I couldn’t be more enamored and passionate about it. And I think it’s something that virtually everyone would benefit from. I guess unless you’re quadriplegic, you know, in which case you can’t get voluntary muscle contractions.

We do treat quadriplegics. Stand corrected. Yes. And they’re actually, their response is actually more significant. Because imagine someone who’s been immobile for years. The only time they move is with, you know, passive exercise with their therapist. But now we put the bands on. And the amount of physical improvement, skin tone, musculature, vascularity, et cetera, are beyond what the medical community has even imagined. So our successes with the quadriplegics have been extraordinarily satisfying in all parties. Caregivers, the quadriplegics themselves, the family members, and ourselves. How are you able to initiate a muscle contraction, though? I mean, how can they get the benefit? I mean, I understand the restrictions, just simply doing it without any contraction. Correct. So initially, as the person is immobile, the very first effect, we do the KAATSU cycle, just as you would, two, three, four times. And gradually, the tension in their muscles relaxes. Wow. And once it’s being relaxed, we have quadriplegics who begin like this, and suddenly they’re able to relax. Then literally, if they can begin to just do a slight movement, we begin at that point. And gradually, we get them to move. Wow. We do this morning and evening. The evening KAATSU is extremely important. Many quadriplegics have a problem sleeping through the night. And so we do KAATSU ideally an hour before they go to bed. They sleep much, much better by all parameters. Therefore, simple things like a laceration, you know, on their leg, on their arm, et cetera, heals significantly faster. Gosh. And so we have an active program right now with anybody who’s a quadriplegic, and we love to help these people. That is fantastic. I had no idea that that would work, but it makes perfect sense not to explain it. Obviously, you have to use the KAATSU equipment for that. You can’t do that with a band because you need the compression off and off.

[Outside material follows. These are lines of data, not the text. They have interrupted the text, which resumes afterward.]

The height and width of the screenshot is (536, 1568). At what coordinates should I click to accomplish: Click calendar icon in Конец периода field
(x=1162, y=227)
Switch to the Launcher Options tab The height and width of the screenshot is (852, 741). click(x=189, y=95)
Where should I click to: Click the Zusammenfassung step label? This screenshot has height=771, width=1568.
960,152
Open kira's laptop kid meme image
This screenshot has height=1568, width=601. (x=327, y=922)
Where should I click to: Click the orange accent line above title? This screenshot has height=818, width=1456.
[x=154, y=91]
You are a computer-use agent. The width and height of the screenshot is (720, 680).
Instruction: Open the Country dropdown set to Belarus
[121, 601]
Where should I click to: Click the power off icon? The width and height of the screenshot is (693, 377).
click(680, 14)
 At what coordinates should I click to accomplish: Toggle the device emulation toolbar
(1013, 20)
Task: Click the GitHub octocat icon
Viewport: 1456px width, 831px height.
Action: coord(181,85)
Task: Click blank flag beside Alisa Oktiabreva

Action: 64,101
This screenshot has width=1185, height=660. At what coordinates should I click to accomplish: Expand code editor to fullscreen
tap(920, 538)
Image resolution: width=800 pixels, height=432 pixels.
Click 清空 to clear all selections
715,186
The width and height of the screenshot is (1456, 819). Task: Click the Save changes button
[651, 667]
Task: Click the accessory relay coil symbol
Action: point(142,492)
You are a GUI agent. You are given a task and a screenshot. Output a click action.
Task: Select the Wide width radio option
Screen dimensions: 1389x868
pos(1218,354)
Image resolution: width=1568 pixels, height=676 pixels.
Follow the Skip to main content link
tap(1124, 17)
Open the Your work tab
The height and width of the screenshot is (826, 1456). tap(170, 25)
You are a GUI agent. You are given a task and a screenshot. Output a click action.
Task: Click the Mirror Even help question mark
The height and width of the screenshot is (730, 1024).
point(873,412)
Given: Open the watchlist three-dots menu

But I’m intrigued, not only with that, but you mentioned how the improvement of the sleep. And I’m wondering what you’ve noticed on sleep quality improvement in time. You said an hour before. Would this just be one or two cycles on the arms, or do the legs too, or how does that work? Ideally, you do three to five cycles on the arms, and then the equipment, three to five cycles on the legs. But many business people, many professional athletes, they cross time zones, or people are just under stress. We ask them to put the bands on their arms or their legs. And they do simple exercises. It’s like rotating their shoulders, like a tricep stretch, just typing emails, sending a text to your children or your spouse. Something very simple. We do not want to stress the body. So adrenaline is produced. We just want to relax the body to prepare it for a deeper sleep.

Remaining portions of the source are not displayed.